TASK MATERIAL:

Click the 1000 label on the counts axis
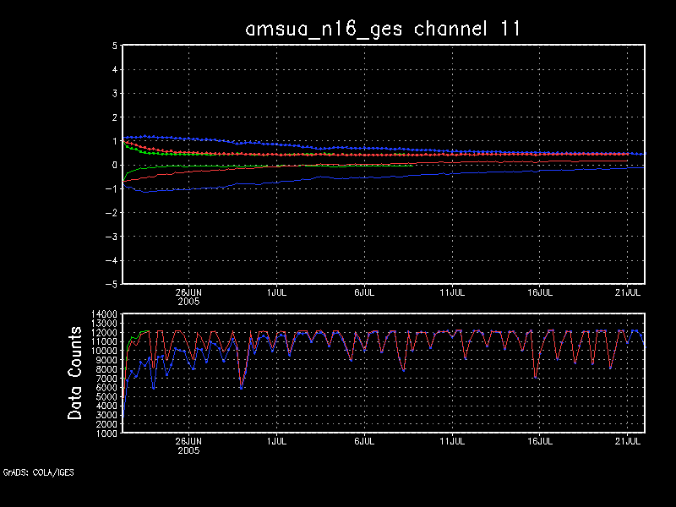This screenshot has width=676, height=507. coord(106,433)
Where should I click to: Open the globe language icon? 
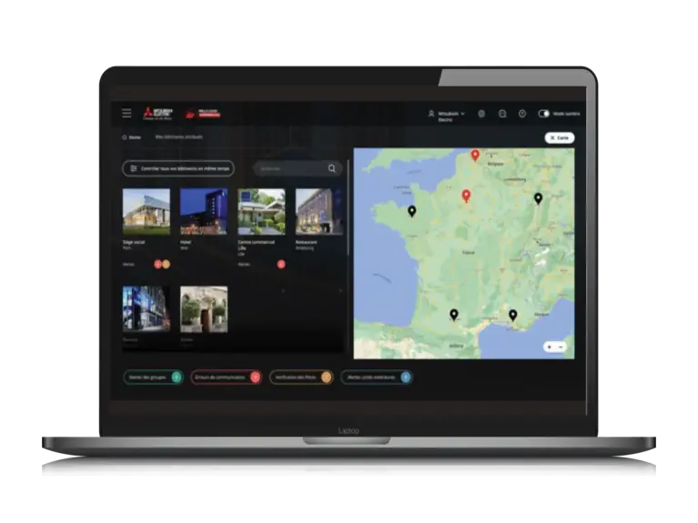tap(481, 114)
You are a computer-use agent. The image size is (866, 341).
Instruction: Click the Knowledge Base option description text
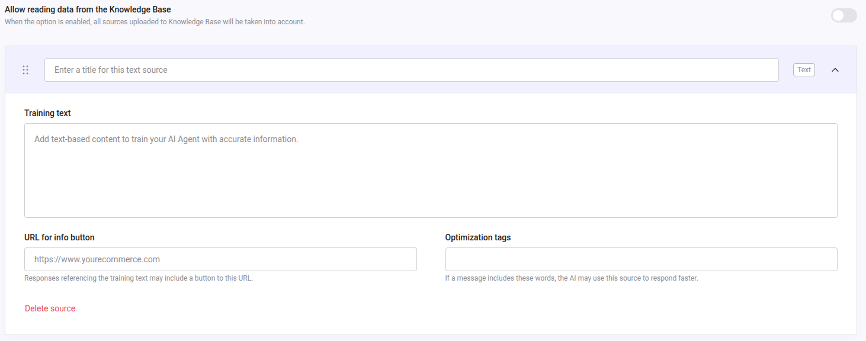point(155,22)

EXERCISE INSTRUCTIONS: Retype the lines exactly as they appear, beginning with the line that contains "Where should I" and ending with the final line of the entries, and omit the pictures.

RESULT:
Where should I click to: Open the globe language icon? 
tap(481, 114)
You are a computer-use agent. The image size is (866, 341).
Instruction: Click the Knowledge Base option description text
point(155,22)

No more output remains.